**PAGE EXTRACT**
»»

Spore and educational opportunities: evolution

For the last few weeks, my 7 year old daughter, Willow, and I have intensely been engaged in Will Wright’s newest game creation, Spore.

First, this is one of the most incredble games I’ve ever played. I cannot begin to express how much fun I’ve had playing this game with my daughter, much less how much I’ve enjoyed it after she’s gone to bed! It is a blast! If you haven’t checked it our fot the entertainment value, it’s worth every penny.

Second, it has been a fantastic educational tool! That really is the focus of this post and future ones about the game. First, a bit on educational gaming theory. The engagement level of this game is profound. As a teaching tool, is does need mentoring to fully gain the educational value of the game. The game was designed for entertainment first and the educational value works when you bring external knowledge into the gameplay.

With that said, Willow has been learning about evolution. We’ve discussed theories of how life started (the game shows an asteroid breaking open in a “tide pool” to reveal your first single-cell organism). We’ve discussed DNA (provided as “points”). We’ve discussed the difference between how creatures evolve in the game (you, as gamer, decides vs Darwinian evolution vs God. And we’ve discussed how Will Wright has unfortunately left out the “fish” stage of evolution: what happens between the tide pool and land creatures (ok… so this is up to debate, but you do see what appears to be a very complex microorganism swim right up onto land).

The game provides an evolutionary timeline, although Willow hasn’t quite grasped the time scale, so that is an additional lesson outside of the game. We’ve spent the last week up on land and have been discussing animal behaviors and what it means to get bigger brains (social behaviors and species eradication by your own species correlate to bigger brain sizes… your creature is learning). The game lets you decide wether to attack another species or befriend them.

Next up: the tribal stage. And due to some events in Willow’s real world, we’ll be discussing race relations and addressing the natural apprehension we feel when encountering tribes that look and act different than we do.

One of the game design elements that I find brilliant is the user-invention facet of the creature pool. Users submit the creature designs to the Spore portal, and the creatures are used to populate gamer’s planets. The creations can also be find on the Spore web portal (look under our username: qgecko).

««

**DATASET**
»»

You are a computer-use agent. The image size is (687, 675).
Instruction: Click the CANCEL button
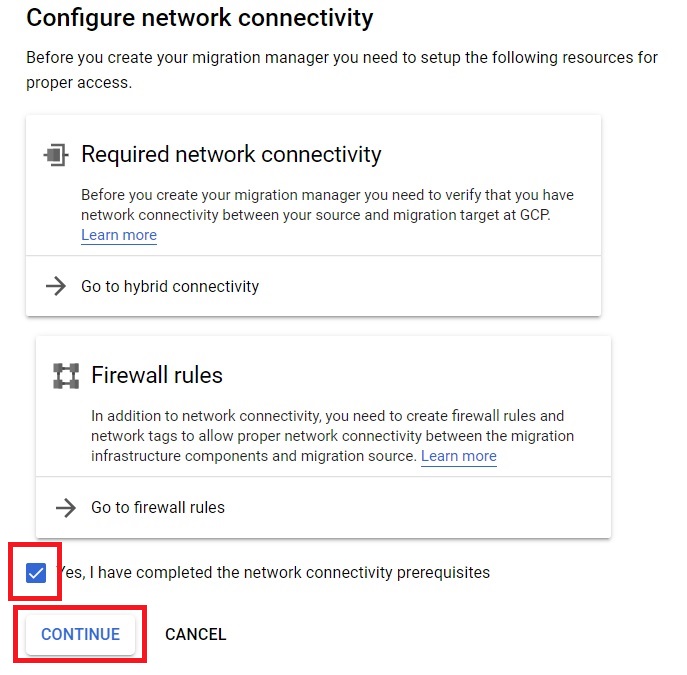pos(195,634)
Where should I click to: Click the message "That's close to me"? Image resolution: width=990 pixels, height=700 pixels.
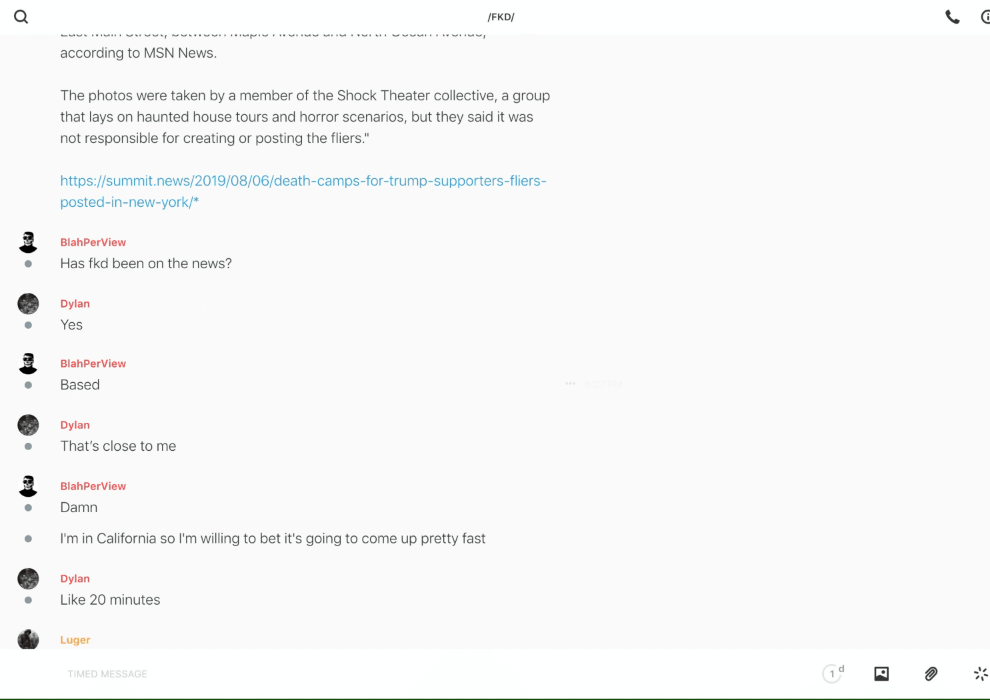118,446
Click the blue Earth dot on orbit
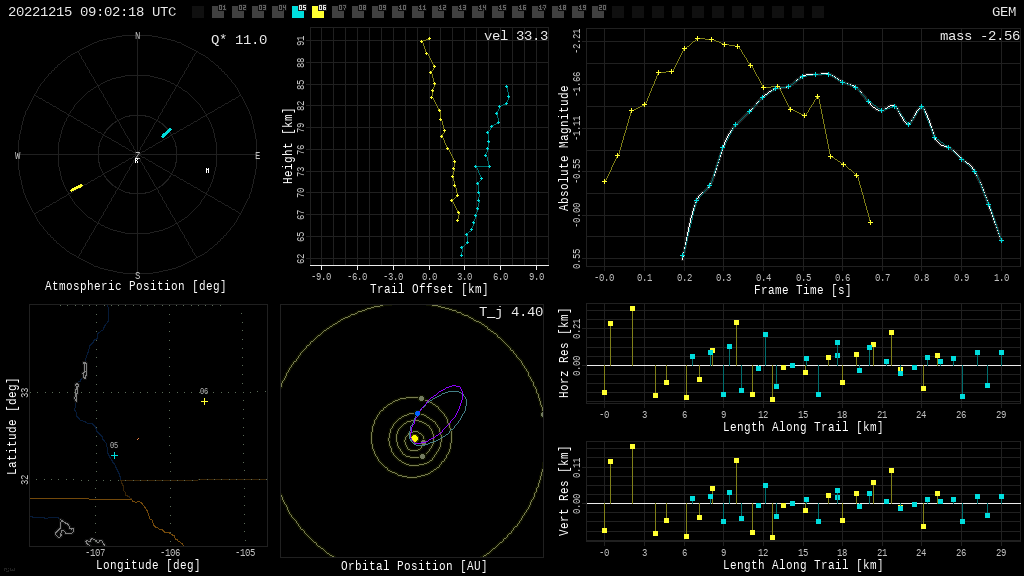1024x576 pixels. [418, 413]
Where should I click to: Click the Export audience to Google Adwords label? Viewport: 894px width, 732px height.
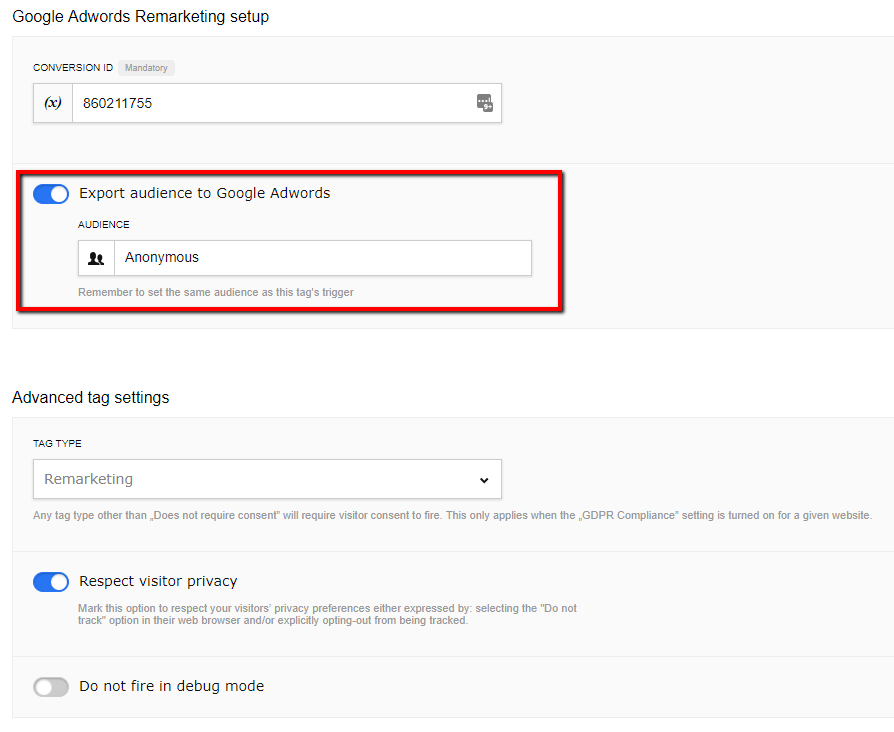[x=204, y=193]
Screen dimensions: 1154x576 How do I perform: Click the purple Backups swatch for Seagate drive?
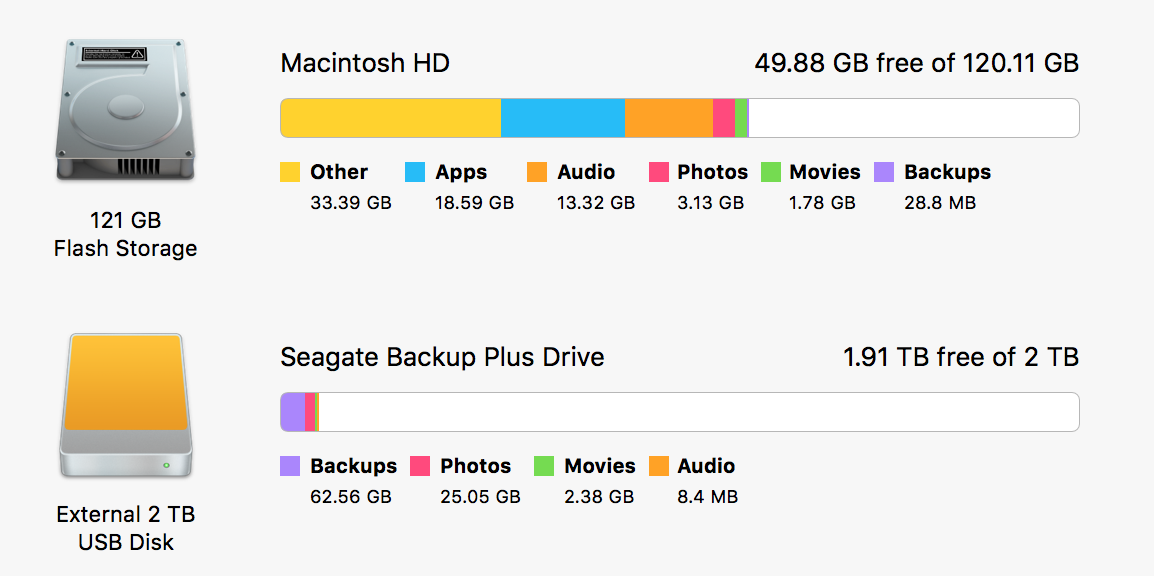[288, 465]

««

**TASK OBJECTIVE**
According to the post about Spore, in what form does the game provide DNA? The entries are separate material, unconnected to the post about Spore.

**RESPONSE BELOW**
As points.